# Aim of the exercise
Print every entry again, precisely as written.

Extracted records:
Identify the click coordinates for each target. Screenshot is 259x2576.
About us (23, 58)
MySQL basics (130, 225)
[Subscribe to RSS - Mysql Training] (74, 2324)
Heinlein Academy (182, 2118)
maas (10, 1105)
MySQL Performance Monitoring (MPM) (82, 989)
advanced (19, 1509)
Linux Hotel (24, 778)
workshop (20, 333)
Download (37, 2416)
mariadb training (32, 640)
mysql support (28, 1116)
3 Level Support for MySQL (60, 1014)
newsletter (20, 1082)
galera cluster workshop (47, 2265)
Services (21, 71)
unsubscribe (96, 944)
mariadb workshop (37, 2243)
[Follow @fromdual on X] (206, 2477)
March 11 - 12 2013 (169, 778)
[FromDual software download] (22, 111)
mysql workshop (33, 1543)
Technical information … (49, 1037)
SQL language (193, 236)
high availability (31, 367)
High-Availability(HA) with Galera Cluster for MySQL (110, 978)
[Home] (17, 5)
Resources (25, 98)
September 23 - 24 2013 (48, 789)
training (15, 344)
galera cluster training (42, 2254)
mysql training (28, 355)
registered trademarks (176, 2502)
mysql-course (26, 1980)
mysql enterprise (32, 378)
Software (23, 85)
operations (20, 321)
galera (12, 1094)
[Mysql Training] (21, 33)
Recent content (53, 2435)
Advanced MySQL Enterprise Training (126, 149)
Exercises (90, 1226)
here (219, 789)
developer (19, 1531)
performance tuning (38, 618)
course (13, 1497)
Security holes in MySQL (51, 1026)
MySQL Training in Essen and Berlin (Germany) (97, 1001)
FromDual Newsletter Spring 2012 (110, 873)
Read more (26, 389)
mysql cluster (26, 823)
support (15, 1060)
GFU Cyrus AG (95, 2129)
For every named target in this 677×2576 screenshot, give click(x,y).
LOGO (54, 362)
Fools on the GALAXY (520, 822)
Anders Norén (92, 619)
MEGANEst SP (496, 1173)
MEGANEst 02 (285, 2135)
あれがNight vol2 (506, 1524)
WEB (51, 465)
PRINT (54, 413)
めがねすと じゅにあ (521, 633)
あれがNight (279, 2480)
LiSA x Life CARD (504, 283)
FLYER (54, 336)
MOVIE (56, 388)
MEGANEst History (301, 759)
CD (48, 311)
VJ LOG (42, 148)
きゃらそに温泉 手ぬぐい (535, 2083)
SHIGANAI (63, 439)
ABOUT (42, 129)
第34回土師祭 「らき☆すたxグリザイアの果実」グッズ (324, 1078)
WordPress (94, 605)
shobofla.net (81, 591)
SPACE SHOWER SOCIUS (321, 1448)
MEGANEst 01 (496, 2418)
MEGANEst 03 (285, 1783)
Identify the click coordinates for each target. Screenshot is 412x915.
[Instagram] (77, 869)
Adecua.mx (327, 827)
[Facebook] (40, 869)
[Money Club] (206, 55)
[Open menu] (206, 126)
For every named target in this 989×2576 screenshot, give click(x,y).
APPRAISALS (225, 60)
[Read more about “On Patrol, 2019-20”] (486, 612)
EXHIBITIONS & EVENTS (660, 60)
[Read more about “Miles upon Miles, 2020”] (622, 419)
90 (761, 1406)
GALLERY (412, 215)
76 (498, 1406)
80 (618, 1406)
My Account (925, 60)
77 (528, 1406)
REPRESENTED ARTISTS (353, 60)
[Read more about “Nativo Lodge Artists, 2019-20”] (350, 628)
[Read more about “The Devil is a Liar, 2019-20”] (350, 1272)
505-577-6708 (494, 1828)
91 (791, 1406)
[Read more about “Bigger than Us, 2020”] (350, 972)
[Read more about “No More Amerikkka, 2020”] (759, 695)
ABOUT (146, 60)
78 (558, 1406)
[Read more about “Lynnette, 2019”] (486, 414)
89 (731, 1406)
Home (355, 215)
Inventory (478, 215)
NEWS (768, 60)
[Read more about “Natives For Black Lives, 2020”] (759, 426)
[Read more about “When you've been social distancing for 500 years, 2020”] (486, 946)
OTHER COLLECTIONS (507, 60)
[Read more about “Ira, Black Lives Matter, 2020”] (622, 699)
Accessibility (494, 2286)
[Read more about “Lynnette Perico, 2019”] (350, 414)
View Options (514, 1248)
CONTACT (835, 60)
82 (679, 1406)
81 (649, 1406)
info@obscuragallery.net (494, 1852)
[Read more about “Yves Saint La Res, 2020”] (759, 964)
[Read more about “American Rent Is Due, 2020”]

# The completed task
Identify the click coordinates for each target. Screenshot is 259x2576.
About us (23, 58)
MySQL basics (130, 225)
[Subscribe to RSS - Mysql Training] (74, 2324)
Heinlein Academy (182, 2118)
maas (10, 1105)
MySQL Performance Monitoring (MPM) (82, 989)
advanced (19, 1509)
Linux Hotel (24, 778)
workshop (20, 333)
Download (37, 2416)
mariadb training (32, 640)
mysql support (28, 1116)
3 Level Support for MySQL (60, 1014)
newsletter (20, 1082)
galera cluster workshop (47, 2265)
Services (21, 71)
unsubscribe (96, 944)
mariadb workshop (37, 2243)
[Follow @fromdual on X] (206, 2477)
March 11 - 12 2013 (169, 778)
[FromDual software download] (22, 111)
mysql workshop (33, 1543)
Technical information … (49, 1037)
SQL language (193, 236)
high availability (31, 367)
High-Availability(HA) with Galera Cluster for MySQL (110, 978)
[Home] (17, 5)
Resources (25, 98)
September 23 - 24 2013 (48, 789)
training (15, 344)
galera cluster training (42, 2254)
mysql training (28, 355)
registered trademarks (176, 2502)
mysql-course (26, 1980)
mysql enterprise (32, 378)
Software (23, 85)
operations (20, 321)
galera (12, 1094)
[Mysql Training] (21, 33)
Recent content (53, 2435)
Advanced MySQL Enterprise Training (126, 149)
Exercises (90, 1226)
here (219, 789)
developer (19, 1531)
performance tuning (38, 618)
course (13, 1497)
Security holes in MySQL (51, 1026)
MySQL Training in Essen and Berlin (Germany) (97, 1001)
FromDual Newsletter Spring 2012 (110, 873)
Read more (26, 389)
mysql cluster (26, 823)
support (15, 1060)
GFU Cyrus AG (95, 2129)
For every named target in this 677×2576 screenshot, give click(x,y).
LOGO (54, 362)
Fools on the GALAXY (520, 822)
Anders Norén (92, 619)
MEGANEst SP (496, 1173)
MEGANEst 02 (285, 2135)
あれがNight vol2 (506, 1524)
WEB (51, 465)
PRINT (54, 413)
めがねすと じゅにあ (521, 633)
あれがNight (279, 2480)
LiSA x Life CARD (504, 283)
FLYER (54, 336)
MOVIE (56, 388)
MEGANEst History (301, 759)
CD (48, 311)
VJ LOG (42, 148)
きゃらそに温泉 手ぬぐい (535, 2083)
SHIGANAI (63, 439)
ABOUT (42, 129)
第34回土師祭 「らき☆すたxグリザイアの果実」グッズ (324, 1078)
WordPress (94, 605)
shobofla.net (81, 591)
SPACE SHOWER SOCIUS (321, 1448)
MEGANEst 01 (496, 2418)
MEGANEst 03 (285, 1783)
Identify the click coordinates for each target. Screenshot is 412x915.
[Instagram] (77, 869)
Adecua.mx (327, 827)
[Facebook] (40, 869)
[Money Club] (206, 55)
[Open menu] (206, 126)
For every named target in this 989×2576 screenshot, give click(x,y).
APPRAISALS (225, 60)
[Read more about “On Patrol, 2019-20”] (486, 612)
EXHIBITIONS & EVENTS (660, 60)
[Read more about “Miles upon Miles, 2020”] (622, 419)
90 (761, 1406)
GALLERY (412, 215)
76 (498, 1406)
80 (618, 1406)
My Account (925, 60)
77 (528, 1406)
REPRESENTED ARTISTS (353, 60)
[Read more about “Nativo Lodge Artists, 2019-20”] (350, 628)
[Read more about “The Devil is a Liar, 2019-20”] (350, 1272)
505-577-6708 (494, 1828)
91 (791, 1406)
[Read more about “Bigger than Us, 2020”] (350, 972)
[Read more about “No More Amerikkka, 2020”] (759, 695)
ABOUT (146, 60)
78 (558, 1406)
[Read more about “Lynnette, 2019”] (486, 414)
89 (731, 1406)
Home (355, 215)
Inventory (478, 215)
NEWS (768, 60)
[Read more about “Natives For Black Lives, 2020”] (759, 426)
[Read more about “When you've been social distancing for 500 years, 2020”] (486, 946)
OTHER COLLECTIONS (507, 60)
[Read more about “Ira, Black Lives Matter, 2020”] (622, 699)
Accessibility (494, 2286)
[Read more about “Lynnette Perico, 2019”] (350, 414)
View Options (514, 1248)
CONTACT (835, 60)
82 (679, 1406)
81 (649, 1406)
info@obscuragallery.net (494, 1852)
[Read more about “Yves Saint La Res, 2020”] (759, 964)
[Read more about “American Rent Is Due, 2020”]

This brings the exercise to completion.